API Key Security
API keys provide a mechanism for programmatic access to EDS. Because these keys grant significant permissions, they must be handled with care.
How EDS Secures Keys
To protect your storage nodes and data, EDS implements several security layers for API keys:
1. One-Time Reveal
When you generate an API key, the full key is displayed only once. Neither EDS nor its administrators can retrieve the full key once the generation dialog is closed.
2. SHA-256 Hashing
EDS never stores your actual API keys in the database.
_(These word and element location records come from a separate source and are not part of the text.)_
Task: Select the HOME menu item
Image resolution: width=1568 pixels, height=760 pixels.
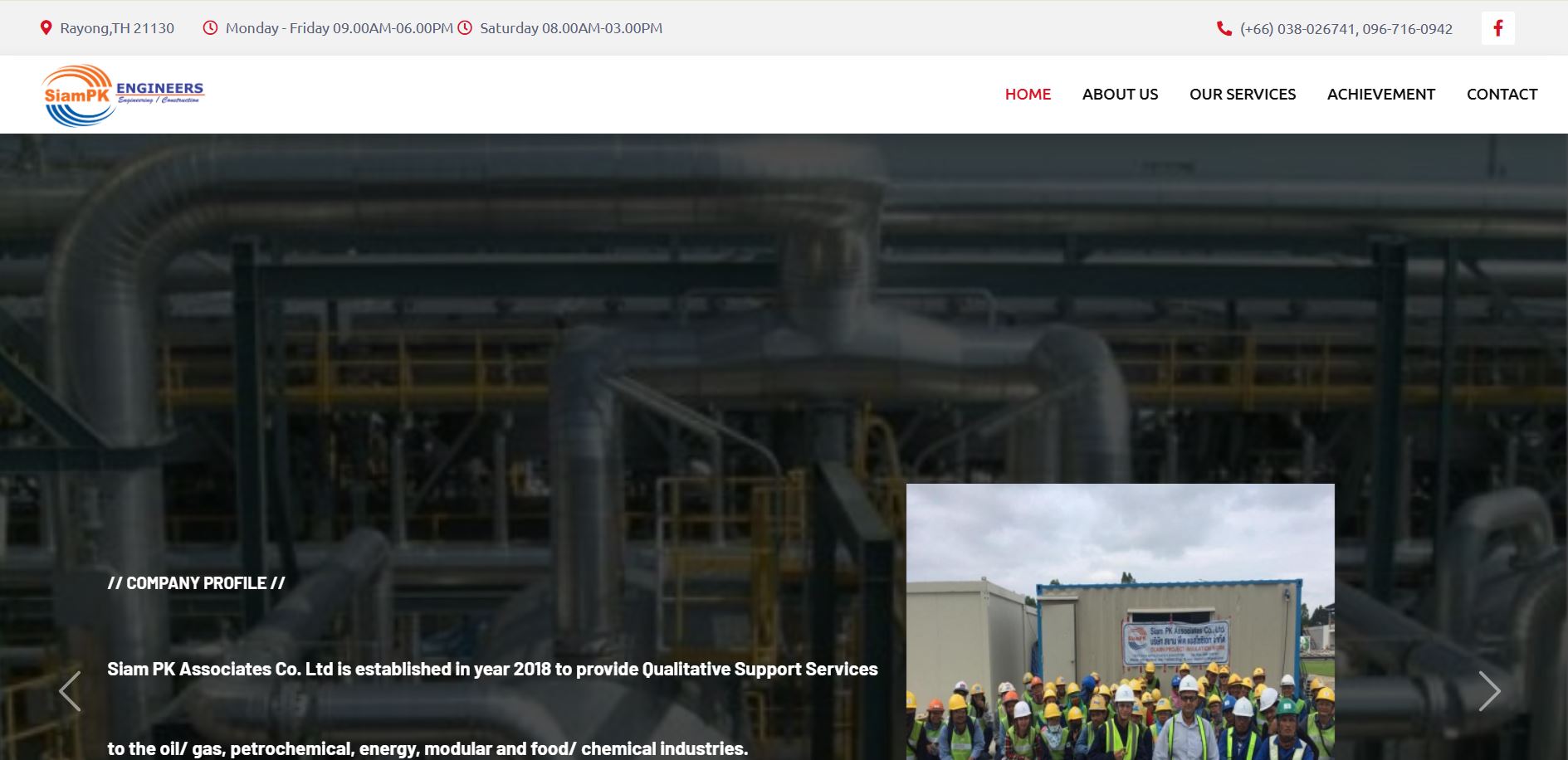Action: 1028,95
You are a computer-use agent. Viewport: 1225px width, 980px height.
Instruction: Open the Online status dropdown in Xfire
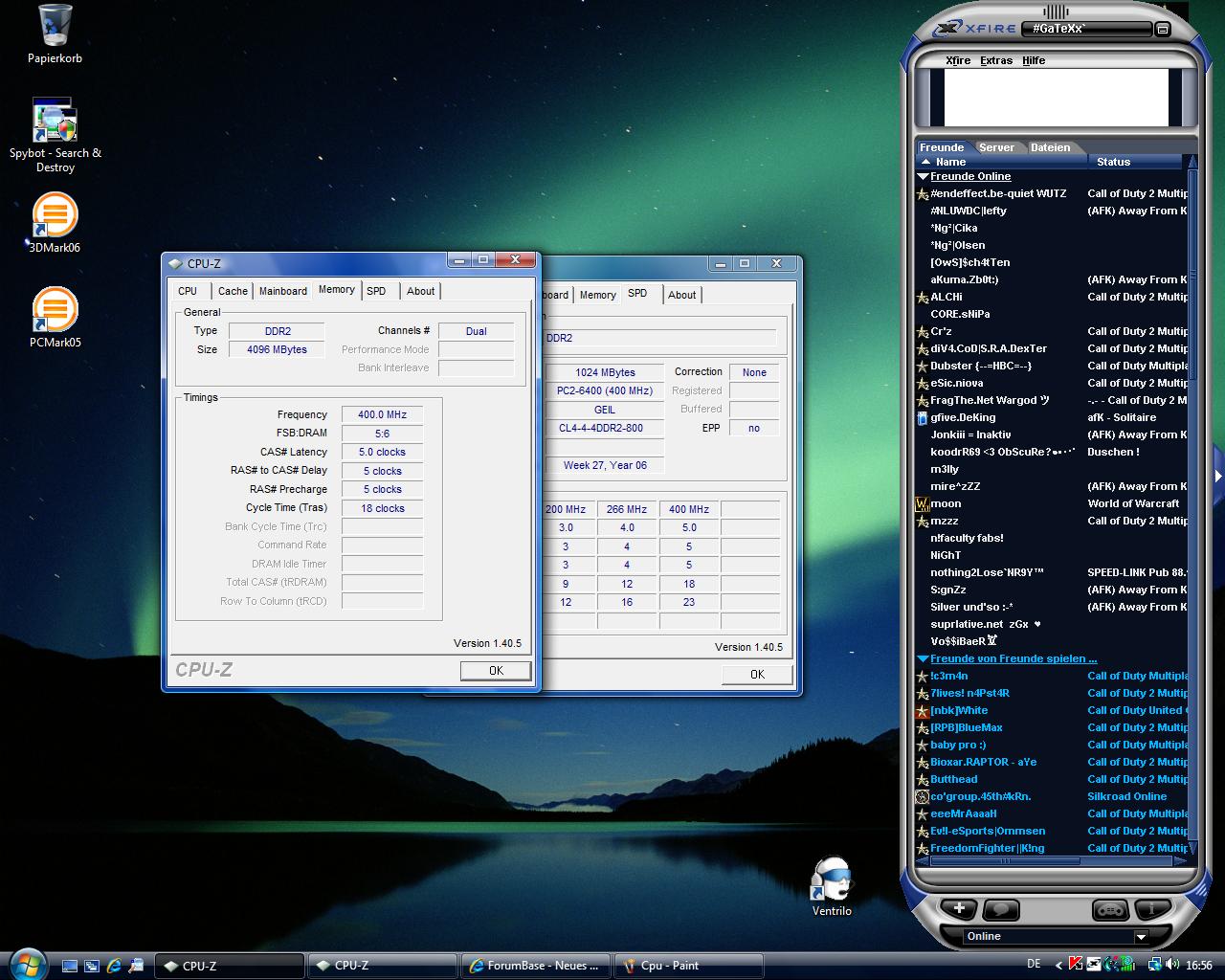tap(1140, 937)
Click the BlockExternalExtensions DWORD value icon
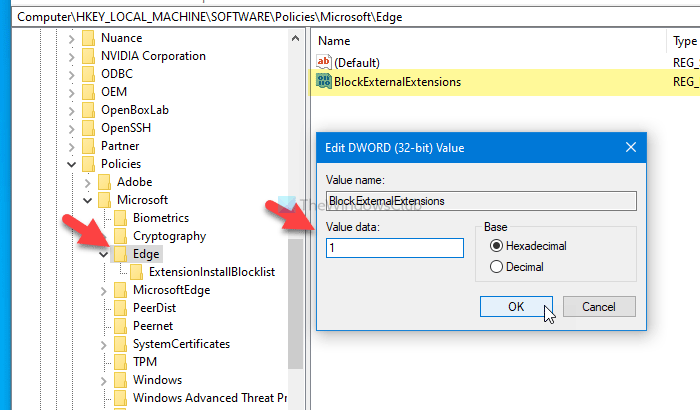Image resolution: width=700 pixels, height=410 pixels. point(323,82)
Instead, it stores a cryptographic hash (SHA-256) of the key.
- When you make an API request, EDS hashes the provided key and compares it to the stored hash.
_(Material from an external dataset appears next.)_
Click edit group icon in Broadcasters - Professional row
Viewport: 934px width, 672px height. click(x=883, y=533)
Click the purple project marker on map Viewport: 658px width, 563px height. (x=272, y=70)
- Even if the database is compromised, an attacker cannot retrieve the original API keys from the hashes.
3. Identification Prefixes
The first few characters of the key (e.g., exstr_l...) are stored in plain text to allow the dashboard to identify and list your keys without revealing the full secret.
Your Responsibility
While EDS secures the storage of keys, you are responsible for their usage:
- Environment Variables: Always store keys in environment variables (e.g.,
.env) and never commit them to version control (Git). - Least Privilege: Use different keys for different applications or scripts. This makes it easier to revoke access for a single script without affecting others.
- Regular Rotation: Periodically generate new keys and delete old ones to limit the impact of potential key leaks.
⚠️ Compromised Keys
If you suspect an API key has been leaked, deactivate or delete it immediately in the Manager Dashboard. This will instantly revoke access for all scripts using that key.
Verification
You can monitor the Last Used timestamp for each key in the dashboard. If you see a key being used at a time your scripts weren't running, it may be compromised.